As shown in FIG. 5, in the second axis AX2, the maximum size of the second magnetically conductive element CM2 is smaller than the maximum size of the second magnetic element MG2. In the second axis AX2, the maximum size of the second magnetically conductive element CM2 is smaller than the maximum size of the second coil CL2.

The first winding axis WX1 is not parallel to the second winding axis WX2. For example, the first winding axis WX1 may be perpendicular to the second winding axis WX2. The arrangement direction of the first coil CL1 and the first magnetic element MG1 is parallel to the arrangement direction (the Z-axis) of the second coil CL2 and the second magnetic element MG2. The extending direction (the Y-axis) of the first magnetically conductive element CM1 is not parallel to the extending direction (the X-axis) of the second magnetically conductive element CM2.

In addition, in this embodiment, the optical element driving mechanism 100 may further include a guiding assembly GA configured to guide the second movable part 110 to move along a third axis AX3. The guiding assembly GA may include a first guiding element 131, a second guiding element 132, a first guiding structure GS1 and a second guiding structure GS2.

The first guiding element 131 has a long strip-shaped structure extending along the third axis AX3, and the second guiding element 132 has a long strip-shaped structure extending along the third axis AX3. The first guiding structure GS1 is fixedly disposed on the second movable part 110 and configured to correspond to the first guiding element 131. The second guiding structure GS2 is fixedly disposed on the second movable part 110 and configured to correspond to the second guiding element 132.

When viewed along the second axis AX2 (the Y-axis), the second magnetic element MG2 overlaps at least a part of the first guiding element 131. When viewed along the second axis AX2, the second magnetic element MG2 overlaps at least a part of the second guiding element 132.

When viewed along the second axis AX2, the second coil CL2 and the first guiding element 131 do not overlap.

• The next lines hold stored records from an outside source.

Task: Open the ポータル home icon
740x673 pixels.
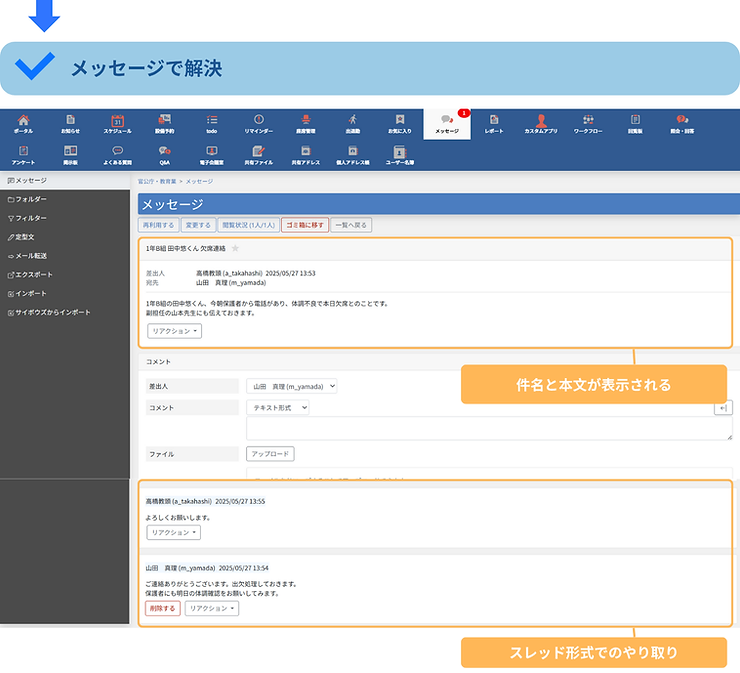Action: point(23,123)
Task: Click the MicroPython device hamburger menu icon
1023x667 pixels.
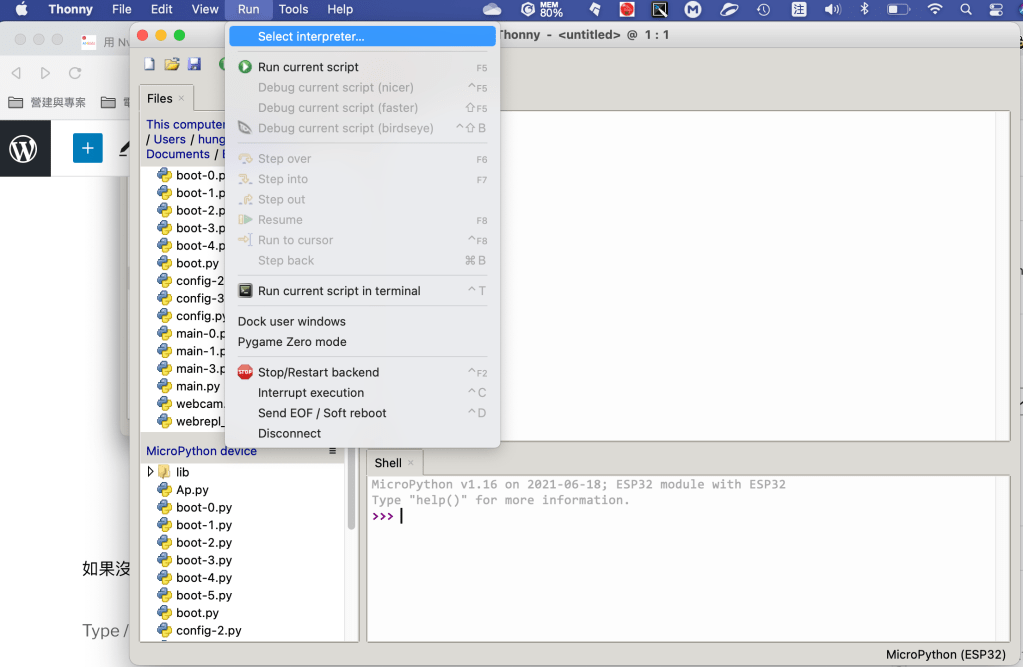Action: pyautogui.click(x=333, y=451)
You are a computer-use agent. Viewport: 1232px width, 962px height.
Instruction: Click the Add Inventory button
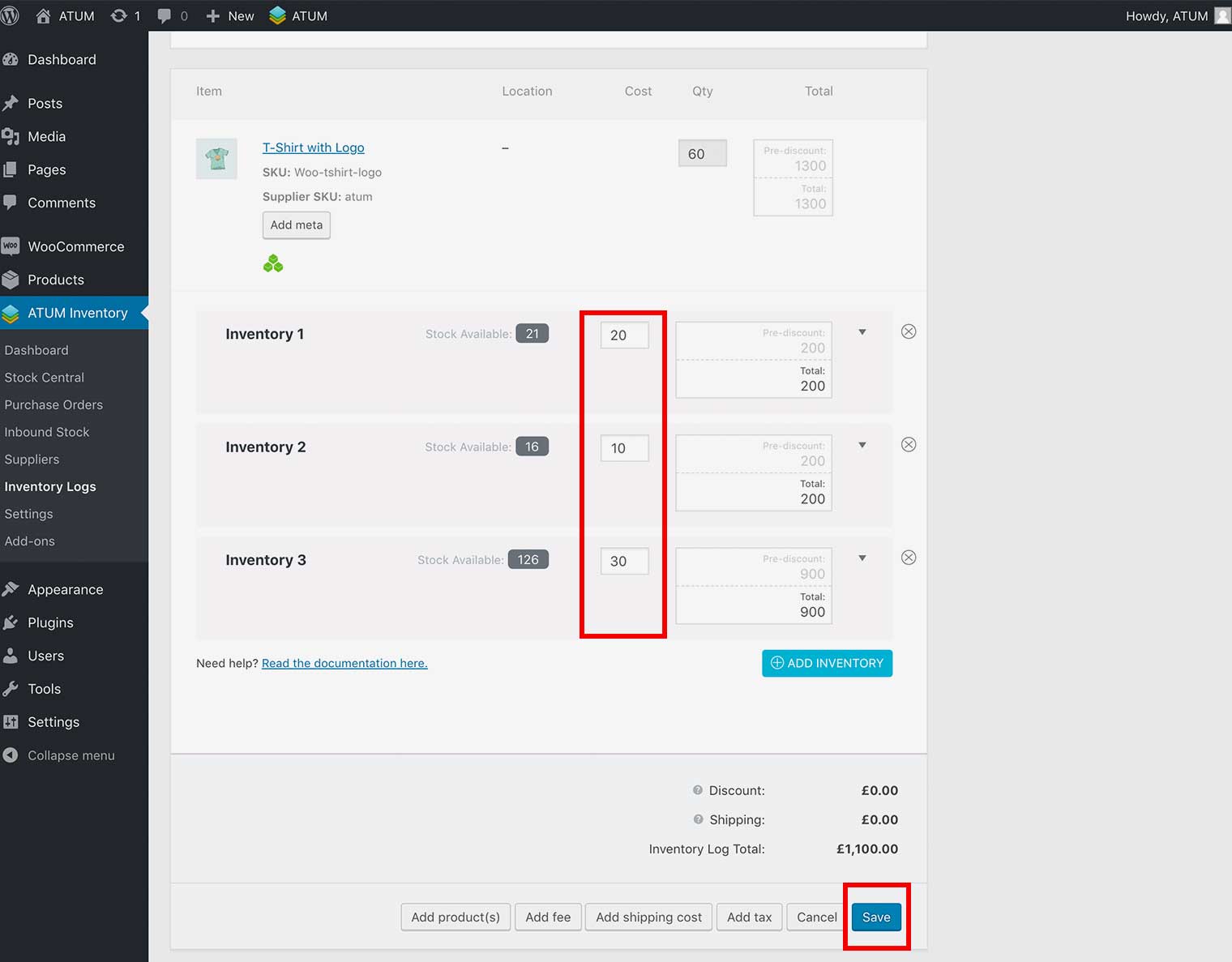827,663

When viewed along the second axis AX2, the second coil CL2 and the second guiding element 132 do not overlap.

As shown in FIG. 5, the first guiding structure GS1 may be a closed perforated structure to sheathe the first guiding element 131. Furthermore, when viewed along the third axis AX3 (the X-axis), the second guiding structure GS2 has a recessed structure (formed on the second movable part 110), and the recessed structure extends along the second axis AX2. As shown in FIG. 5, the recessed structure may be U-shaped structure. In addition, in this embodiment, the second guiding structure GS2 can also restrict the second movable part 110 from rotating around the third axis AX3 (the X-axis) relative to the base 112 of the fixed assembly FA.

In addition, as shown in FIG. 3, the guiding assembly GA further includes a first elastic element 105 configured to apply a first pre-pressure PF1 to the second movable part 110. The pressing element 105 can be, for example, a spring, and the first pre-pressure PF1 can be an elastic force, but it is not limited thereto.

The direction of the first pre-pressure PF1 is parallel to the third axis AX3, and the first elastic element 105 is disposed on the first guiding element 131. Specifically, the first elastic element 105 sheathes the first guiding element 131.

Please refer to FIG. 7, which is a top view of a partial structure of the optical element driving mechanism 100 according to an embodiment of the present disclosure. The optical element driving mechanism 100 further includes a second elastic element 106 and a third elastic element 107, which are disposed between the first movable part 108 and the base 112 of the fixed assembly FA. The second elastic element 106 and the third elastic element 107 are configured to limit the motion range of the first movable part 108 relative to the second movable part 110.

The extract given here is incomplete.